Emptiness often involves alienation, be it temporary or acquired, and sometimes self-hatred. Persons tending to feel emptiness often come from problematic familial backgrounds. If at all there was a family nucleus, their needs were ignored, they were considered second class, they experienced many separations, or there was outright abuse (see also the role of childhood abuse in BPD individuals).

Granted, a sense of emptiness is not always associated as such, and may be part of a natural process of grief, as resulting of separation, death of a loved one, or other significant changes to one's life.

Fiction, film and design

A number of novelists and filmmakers have depicted emptiness. The concept of "emptiness" was important to a "good deal of 19th–20th century Western imaginative literature". Novelist Franz Kafka depicted a meaningless bizarre world in The Trial and the existentialist French authors sketched a world cut off from purpose or reason in Jean-Paul Sartre's La Nausée and Albert Camus' L'étranger. Existentialism influenced 20th century poet T.S. Eliot, whose poem “The Love Song of J. Alfred Prufrock” describes an "anti-hero or alienated soul, running away from or confronting the emptiness of his or her existence". Professor Gordon Bigelow argues that the existentialist theme of "spiritual barrenness is commonplace in literature of the 20th century", which in addition to Eliot includes Ernest Hemingway, Faulkner, Steinbeck and Anderson.

Film adaptations of a number of existentialist novels capture the bleak sense of emptiness espoused by Sartre and Camus. This theme of emptiness has also been used in modern screenplays. Mark Romanek's 1985 film Static tells the surreal story of a struggling inventor and crucifix factory worker named Ernie who feels spiritually empty because he is saddened by his parents' death in an accident. Screenwriter Michael Tolkin's 1994 film The New Age examines "cultural hipness and spiritual emptiness", creating a "dark, ambitious, unsettling" film that depicts a fashionable LA couple who "are miserable in the midst of their sterile plenty", and whose souls are stunted by their lives of empty sex, consumption, and distractions. The 1999 film American Beauty examines the spiritual emptiness of life in the US suburbs. In Wes Anderson's 2007 film The Darjeeling Limited, three brothers who "... suffer from spiritual emptiness" and then "self-medicate themselves through sex, social withdrawal", and drugs.

Contemporary architecture critic Herbert Muschamp argues that "horror vacui" (which is Latin for "fear of emptiness") is a key principle of design. He claims that it has become an obsessive quality that is the "driving force in contemporary American taste". Muschamp states that "along with the commercial interests that exploit this interest, it is the major factor now shaping attitudes toward public spaces, urban spaces, and even suburban sprawl."

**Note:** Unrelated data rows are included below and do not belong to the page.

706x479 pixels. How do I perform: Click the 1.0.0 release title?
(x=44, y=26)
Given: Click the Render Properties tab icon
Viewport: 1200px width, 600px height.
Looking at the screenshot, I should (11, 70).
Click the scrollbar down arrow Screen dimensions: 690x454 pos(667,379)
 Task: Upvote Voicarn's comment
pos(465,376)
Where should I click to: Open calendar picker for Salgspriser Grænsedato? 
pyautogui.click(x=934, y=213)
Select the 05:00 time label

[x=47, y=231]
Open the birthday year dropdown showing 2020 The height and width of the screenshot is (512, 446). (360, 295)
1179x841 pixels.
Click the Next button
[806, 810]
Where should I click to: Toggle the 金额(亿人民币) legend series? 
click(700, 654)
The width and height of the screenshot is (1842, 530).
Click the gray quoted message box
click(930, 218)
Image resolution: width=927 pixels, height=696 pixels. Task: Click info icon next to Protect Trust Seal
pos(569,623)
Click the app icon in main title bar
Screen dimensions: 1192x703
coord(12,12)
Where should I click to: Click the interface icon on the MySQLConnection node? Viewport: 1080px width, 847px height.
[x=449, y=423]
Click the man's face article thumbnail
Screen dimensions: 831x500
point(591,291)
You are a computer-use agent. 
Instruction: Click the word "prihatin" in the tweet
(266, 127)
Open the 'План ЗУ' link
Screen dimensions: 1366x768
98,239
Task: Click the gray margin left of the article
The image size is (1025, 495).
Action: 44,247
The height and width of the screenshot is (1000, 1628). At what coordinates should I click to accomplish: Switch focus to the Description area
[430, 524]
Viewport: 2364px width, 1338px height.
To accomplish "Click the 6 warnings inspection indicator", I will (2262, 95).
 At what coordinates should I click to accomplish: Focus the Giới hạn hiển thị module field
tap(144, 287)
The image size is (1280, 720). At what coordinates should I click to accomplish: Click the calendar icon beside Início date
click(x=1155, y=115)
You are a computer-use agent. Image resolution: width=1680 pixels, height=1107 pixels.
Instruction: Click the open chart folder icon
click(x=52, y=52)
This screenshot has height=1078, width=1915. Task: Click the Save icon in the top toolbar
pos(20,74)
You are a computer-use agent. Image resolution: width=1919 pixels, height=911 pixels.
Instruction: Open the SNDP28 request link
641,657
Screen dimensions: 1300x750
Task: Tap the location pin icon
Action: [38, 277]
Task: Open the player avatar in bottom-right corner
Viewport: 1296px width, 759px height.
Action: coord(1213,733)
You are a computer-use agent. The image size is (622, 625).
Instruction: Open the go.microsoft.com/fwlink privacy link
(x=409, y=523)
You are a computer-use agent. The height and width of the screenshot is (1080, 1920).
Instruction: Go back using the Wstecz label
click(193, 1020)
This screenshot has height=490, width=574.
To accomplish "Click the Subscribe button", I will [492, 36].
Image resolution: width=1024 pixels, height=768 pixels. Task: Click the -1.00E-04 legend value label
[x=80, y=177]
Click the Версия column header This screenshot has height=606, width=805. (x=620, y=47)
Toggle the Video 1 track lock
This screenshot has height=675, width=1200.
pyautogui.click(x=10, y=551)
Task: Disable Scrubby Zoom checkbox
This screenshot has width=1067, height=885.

Films that depict nothingness, shadows and vagueness, either in a visual sense or a moral sense are appreciated in genres such as film noir. As well, travellers and artists are often intrigued by and attracted to vast empty spaces, such as open deserts, barren wastelands or salt flats, and the open sea.

See also




Unless indicated otherwise, the text in this article is either based on Wikipedia article "Emptiness" or another language Wikipedia page thereof used under the terms of the GNU Free Documentation License; or on research by Jahsonic and friends. See Art and Popular Culture's copyright notice.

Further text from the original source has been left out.